Pandanglah wajahmu setiap waktu di cermin, ujar Imam Ali. Jika wajahmu bagus, anggaplah ia buruk karena engkau mencorengnya dengan perbuatan buruk. Dan jika wajahmu buruk, anggaplah memang buruk karena engkau menggabungkan kedua keburukan (buruk rupa dan amal).
Namun, dalam konteks kehidupan kebangsaan kita hari ini, terdapat tanda-tanda bahwa orang-orang yang penampilan lahiriahnya tampak buruk justru lebih bisa dibanggakan karena kemampuannya menutupi keburukannya itu dengan kebajikan amalnya.

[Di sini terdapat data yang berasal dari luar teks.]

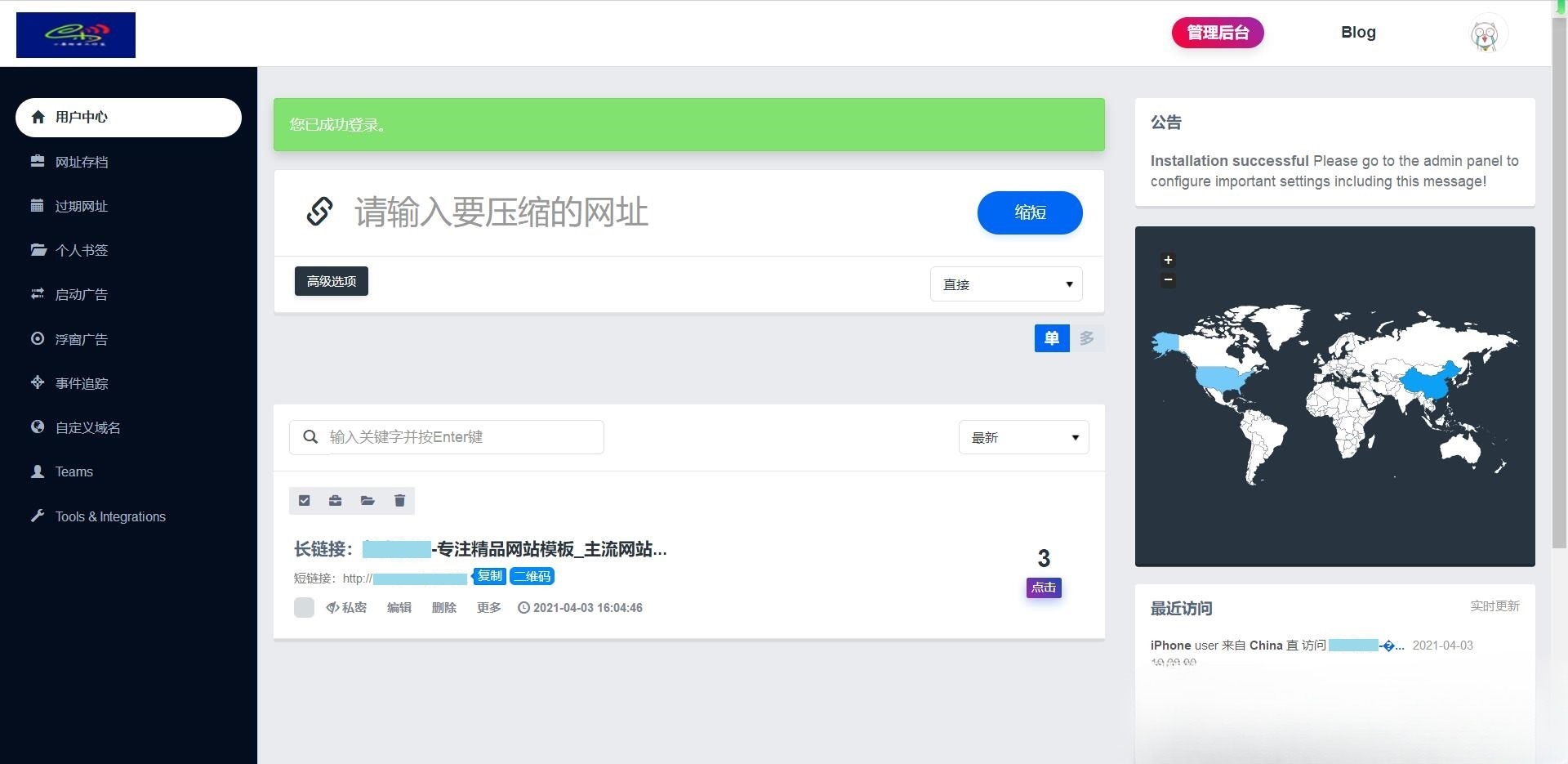Copy the short link with 复制

click(488, 575)
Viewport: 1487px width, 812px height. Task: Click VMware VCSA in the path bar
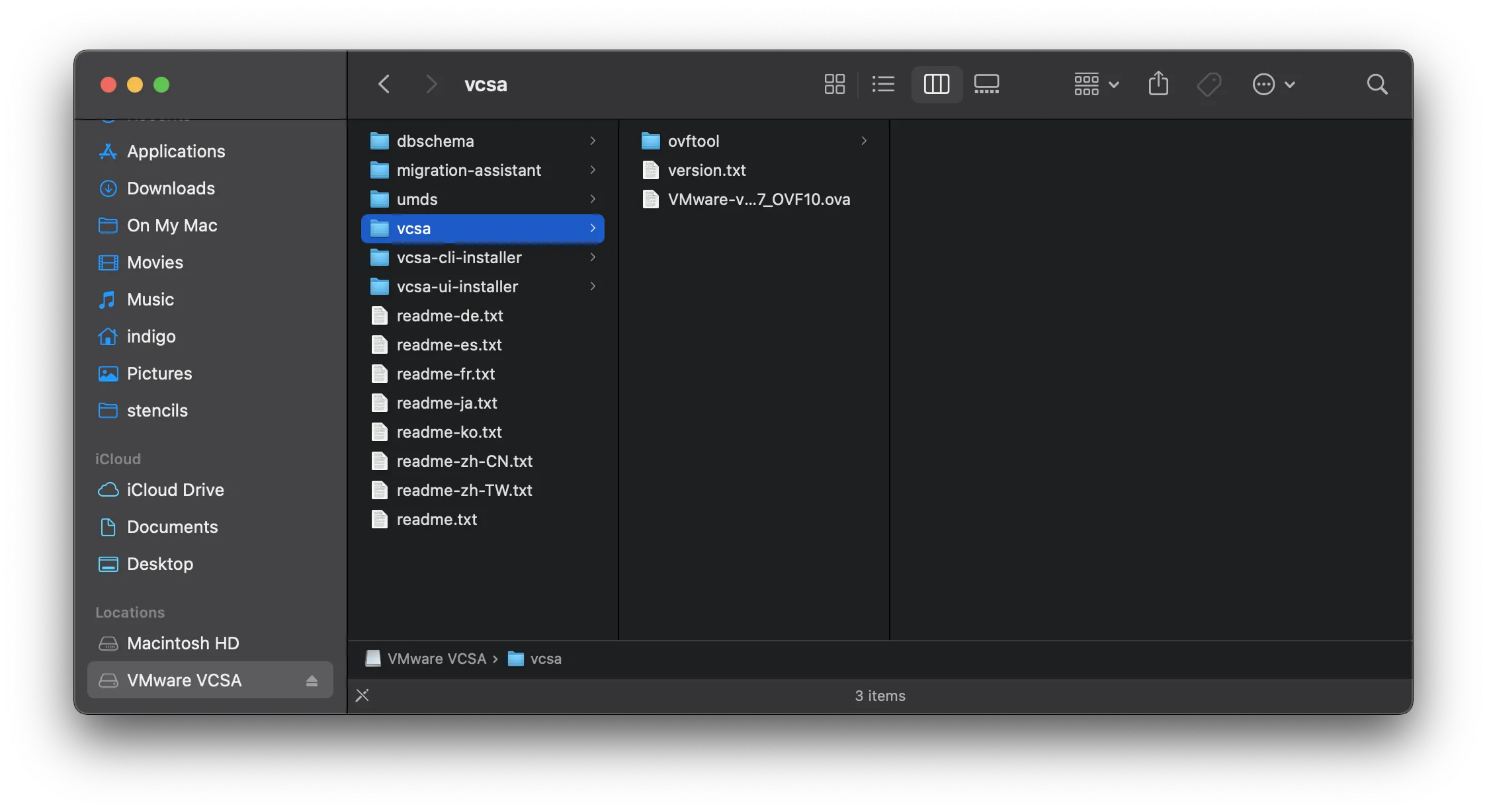(436, 659)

Penyelamatan paling heroik dari komponen bangsa selama ini adalah perjuangan kaum papa (mustadhafin) untuk tetap tabah, tolong-menolong, dan giat bekerja di tengah impitan krisis dan ketidakpedulian elite pemimpin. Mereka bertahan hidup dengan menjalankan salah satu prinsip berzuhud: Tak terlalu berduka atas apa yang luput darimu (QS 57: 23). Merekalah yang pantas menyambut bulan suci Ramadhan sebagai tanda kemenangan.
Terhadap kaum elite yang berpesta pora di atas penderitaan rakyat, yang tak mampu menarik batas antara yang adil dan yang batil, bermentalitas pecundang dengan menjual kehormatan negeri secara murah, puasa merupakan momen bunuh diri. Puasa harus menjadi momen pembakaran egosentrisme dengan jalan berzuhud menurut caranya tersendiri: Tidak terlalu gembira atas apa yang diberikan-Nya kepadamu (QS 57: 23).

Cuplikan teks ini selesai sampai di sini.